**YOUR ASSIGNMENT**: Write out an exact copy of the line with "Click the green" and of each line after it, through the end of the records below.

**DATA SECTION**:
***

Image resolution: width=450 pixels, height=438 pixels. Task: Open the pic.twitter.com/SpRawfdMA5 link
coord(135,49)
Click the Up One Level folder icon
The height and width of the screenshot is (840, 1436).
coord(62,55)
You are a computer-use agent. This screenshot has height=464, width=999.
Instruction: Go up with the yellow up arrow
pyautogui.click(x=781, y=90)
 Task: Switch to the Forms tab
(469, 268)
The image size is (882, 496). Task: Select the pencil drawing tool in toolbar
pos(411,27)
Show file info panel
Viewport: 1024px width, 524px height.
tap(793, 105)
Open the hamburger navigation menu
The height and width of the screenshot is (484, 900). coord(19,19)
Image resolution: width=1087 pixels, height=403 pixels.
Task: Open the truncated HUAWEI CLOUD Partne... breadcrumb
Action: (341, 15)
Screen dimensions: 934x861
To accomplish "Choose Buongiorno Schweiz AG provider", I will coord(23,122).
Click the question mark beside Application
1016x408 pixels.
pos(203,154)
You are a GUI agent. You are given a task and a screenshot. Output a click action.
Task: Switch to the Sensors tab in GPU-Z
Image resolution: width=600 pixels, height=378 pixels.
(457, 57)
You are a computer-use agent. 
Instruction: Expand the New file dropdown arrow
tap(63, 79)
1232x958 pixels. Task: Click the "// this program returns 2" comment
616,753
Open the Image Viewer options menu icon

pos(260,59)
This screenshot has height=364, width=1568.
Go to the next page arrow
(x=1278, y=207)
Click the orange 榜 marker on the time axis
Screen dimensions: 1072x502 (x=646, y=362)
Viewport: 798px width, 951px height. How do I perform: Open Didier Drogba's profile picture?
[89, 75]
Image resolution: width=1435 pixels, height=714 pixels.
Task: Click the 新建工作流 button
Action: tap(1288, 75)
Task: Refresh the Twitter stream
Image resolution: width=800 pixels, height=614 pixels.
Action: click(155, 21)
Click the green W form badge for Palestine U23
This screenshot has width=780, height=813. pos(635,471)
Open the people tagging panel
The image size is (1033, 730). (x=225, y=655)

***

**YOUR RESPONSE**:
Click the green W form badge for Palestine U23
This screenshot has width=780, height=813. pos(635,471)
Open the people tagging panel
The image size is (1033, 730). (x=225, y=655)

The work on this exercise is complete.